Posted Date: 6/23/2011
How to Maintain Merchandise Plans for Continued Success
By Kent Smith & Peter Davison
A customer-centric merchandising strategy enables retailers to optimize selling space and further build customer and brand loyalty. However, ongoing changes to assortments are inevitable and must be addressed to achieve success. Many retailers initially invest a lot of time and effort to create perfect merchandise plans for each category. Unfortunately, many fail to fully maintain the plans. As time passes, shelf erosion begins to set in. Existing products shift and some items never even make it to the shelf — defeating the purpose and benefits of the strategy.
When a customer-centric merchandise strategy is created, it's fundamental to keep the plans current. Retailers must accommodate new items and eliminate poor performers. However, many retailers fall short on communicating plan changes to stores in an easy, executable way.
In turn, many store managers find it too hard or time-consuming to fully comply. In addition, some retailers do not allocate enough time to complete the update and do not synchronize timing and communication with the availability of new products and markdowns. Over time, the merchandising strategy begins to blur and product lines, allocation and brand presence start to erode.
However, ongoing maintenance, also known in the industry as "minor revision," can be a painless process using the right automation tool. When initially selecting an automated customer-centric merchandising solution, ensure it has built in real-world-tested minor revision capabilities. The one-in-one-out rule is fantasy; often there isn't anything "minor" about the minor revision. But the right tool enables retailers to retrieve a merchandise plan to identify what items should be removed and what items need to be added to the assortment. From there, the solution will identify a plan to make the changes work in a way that minimizes the overall change to the original plan and maintains strategic unity.

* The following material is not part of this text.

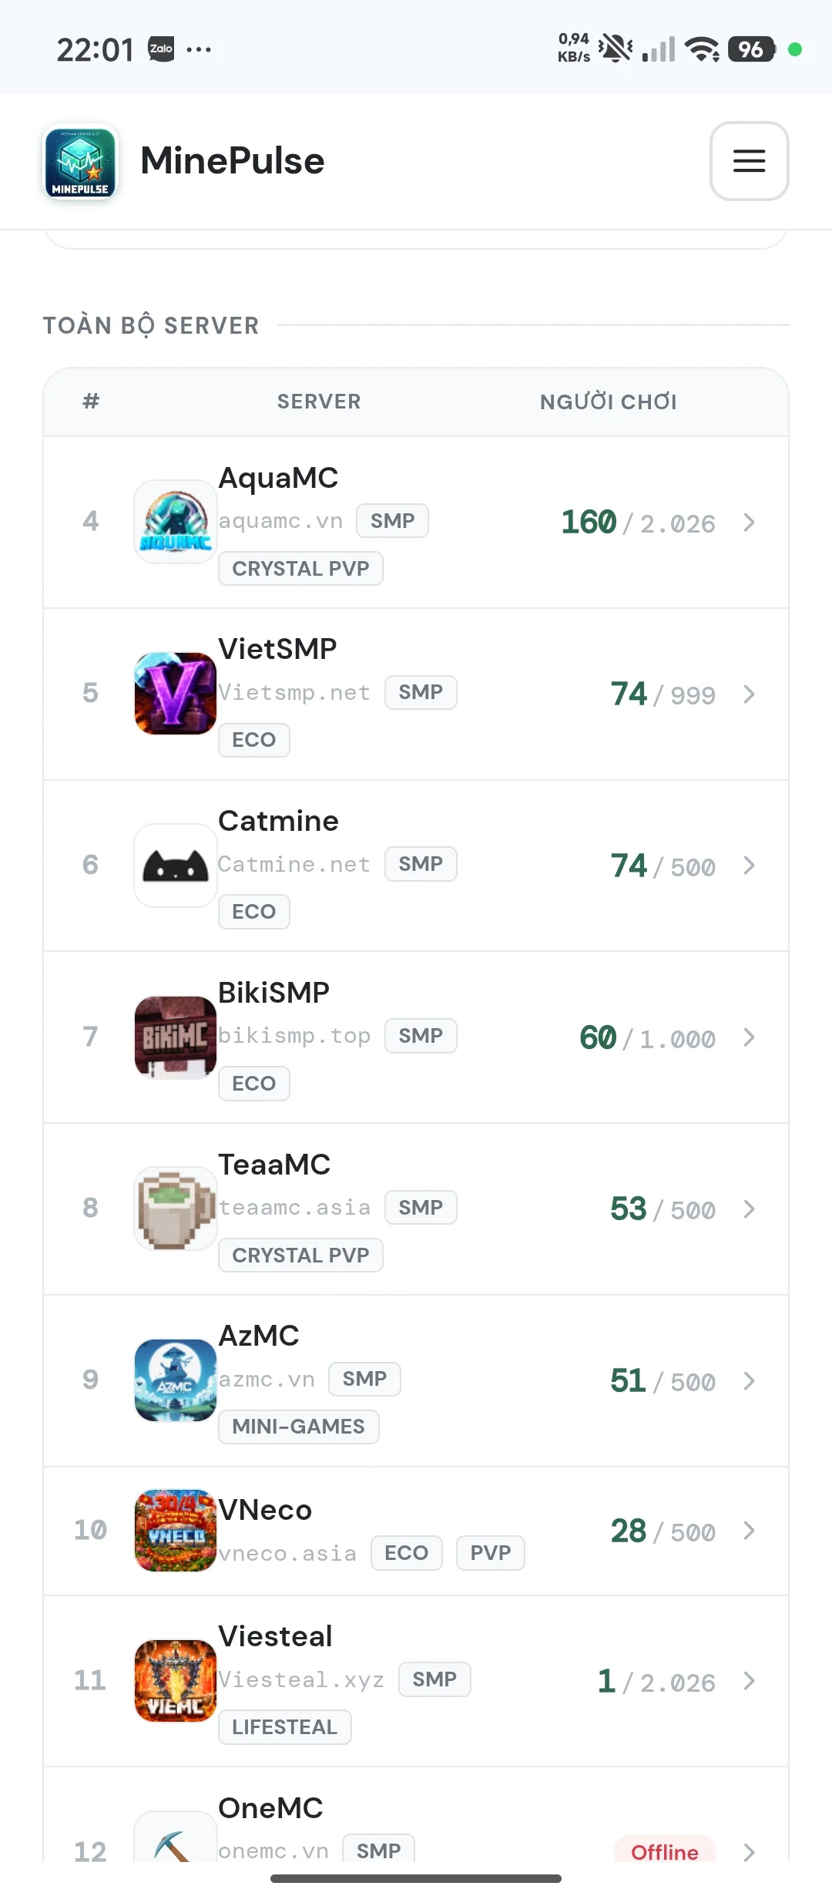Open the VNeco server thumbnail
The height and width of the screenshot is (1896, 832).
click(176, 1531)
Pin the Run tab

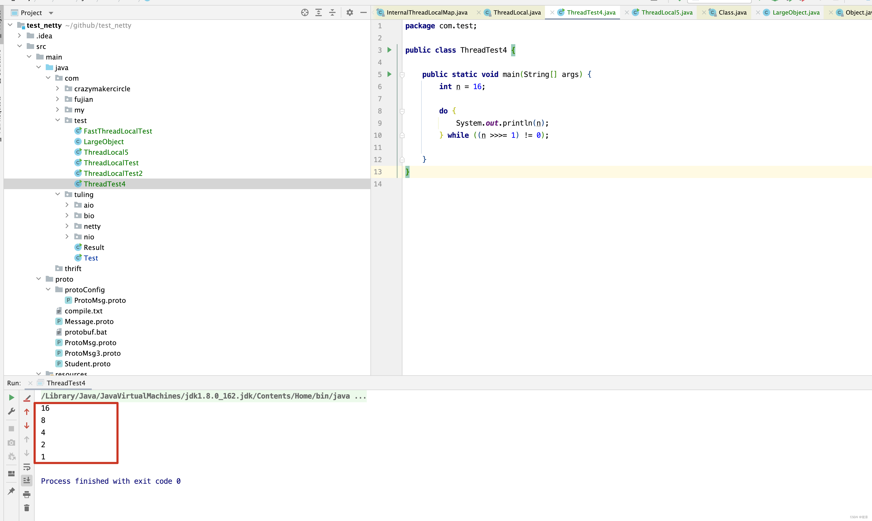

Once updates are complete, the solution will publish executable store-specific plans customized to fit each store's fixtures — taking into consideration width, depth, and current plan configuration. Corporate can then convey step-by-step directions to every store manager via a modern, interactive store-specific portal. The ability to quickly e-mail the plans ensures that assortments will be updated in a timely fashion and stores will not lag behind. Furthermore, corporate has visibility as to when action is taken. This helps retailers to gauge and promote compliance in-store.
Without clear communication, merchandise plan changes simply won't happen consistently in-store; indeed, compliance is the elephant in room. This creates a domino effect and greatly transforms a planned strategy into something far different in stores. With all the resources that retailers use to create their strategy, it makes sense to invest just a little more in managing the complete lifecycle.
Kent Smith is a global business development consultant for Galleria, and Peter Davison is a global business consultant for Galleria.